The Mirror of Great Britain, including the ruby of the Great H, was annexed to the crown for posterity by James VI and I in March 1606. The remaining components of the Great 'H' were mentioned in 1606 when George Home, now Earl of Dunbar, gave up the office of Master of the Wardrobe and delivered to James Hay, master of the robes, the rest of the jewel including the chain and ruby.

==Other royal "H" jewels==
Arbella Stuart had an "H" of gold set with a rock ruby, among jewels bequeathed to her by her grandmother Margaret Douglas. Her mother's executor Thomas Fowler took these pieces to Scotland and died in April 1590 while James VI was in Denmark. Francis Stewart, 5th Earl of Bothwell obtained Arbella's jewels and seems to have delivered them to the king. This "H" may have belonged to Margaret Tudor, sister of Henry VIII, and wife of James IV of Scotland.

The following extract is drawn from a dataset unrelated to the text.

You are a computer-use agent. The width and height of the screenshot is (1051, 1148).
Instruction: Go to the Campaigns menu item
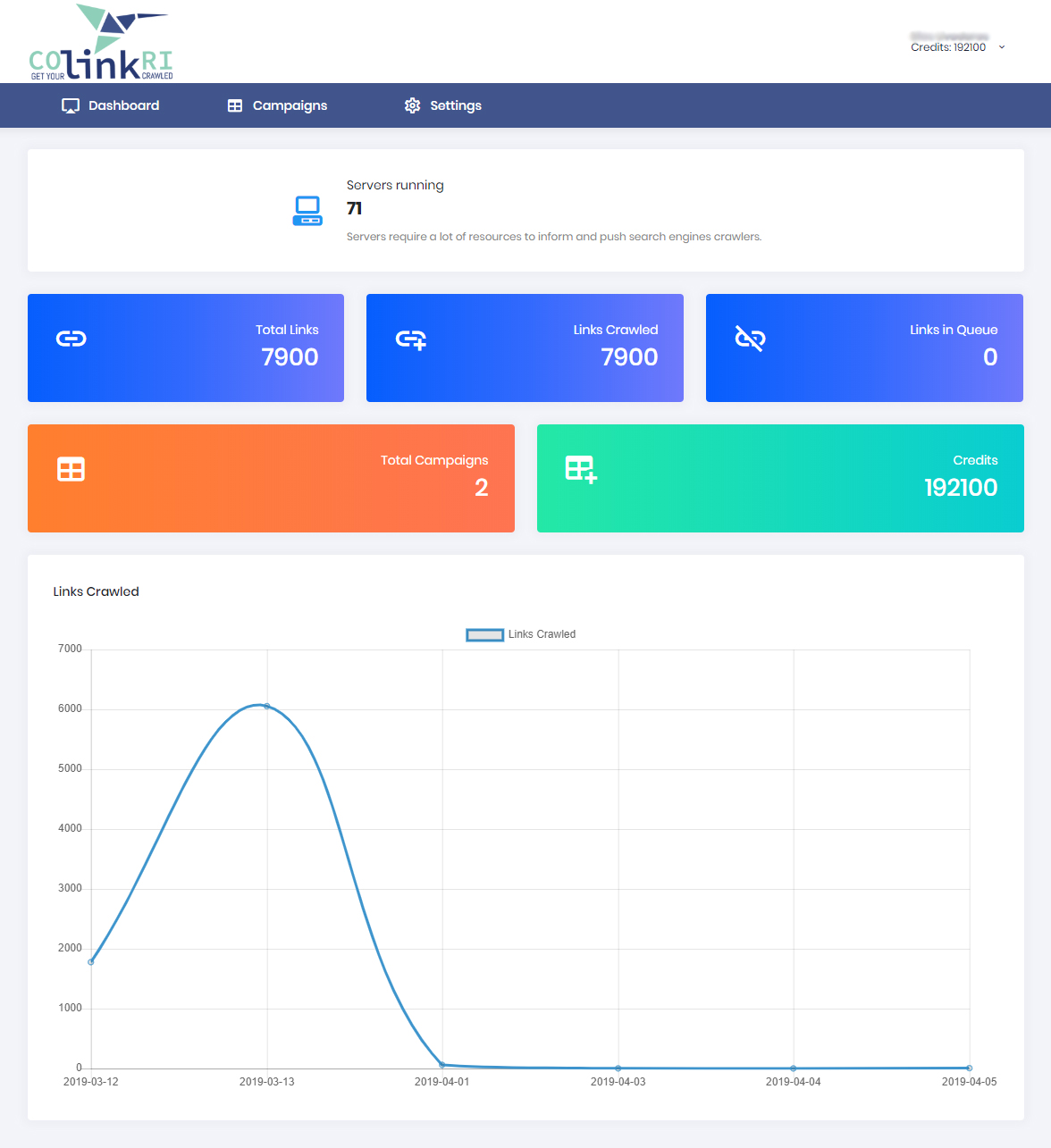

King James gave an "old jewel" in the form of an 'H' from the royal collection to Frances Howard, Duchess of Richmond on 11 March 1623. This jewel had two pointed diamonds, six table cut diamonds, and three pendant pearls, and was kept in a crimson box in the secret jewel house of the Tower of London. King James had previously given this jewel to Anna of Denmark in 1607, and she also had another "H" jewel with rubies and diamonds.

Prince Henry had yet another "H" jewel, described after his death as "a ballas ruby in form of an H with pearls upon every side, with a great pearl hanging thereto." It is not clear if this was newly made for Henry or was another heirloom piece.

In 1540 Henry VIII gave Katherine Howard an "hache of gold wherin is vj feir diamondes" with an emerald and four pendant pearls, which differs from the pieces described above. A 17th-century Howard family will mentions an "H" jewel, said to have been Catherine Howard's, with seven diamonds and three pendant pearls. Among jewels with the letters "H" and "K" in a coffer marked as the "Queen's Jewels" in 1547 was an "H" with seven diamonds and three pendant pearls.

Anne Seymour, Duchess of Somerset who died in 1587, owned "a fair square tablet of gold like an H, with four diamonds, and a rock ruby or ballas in the midst, garnished with pearl, with a pearl pendant".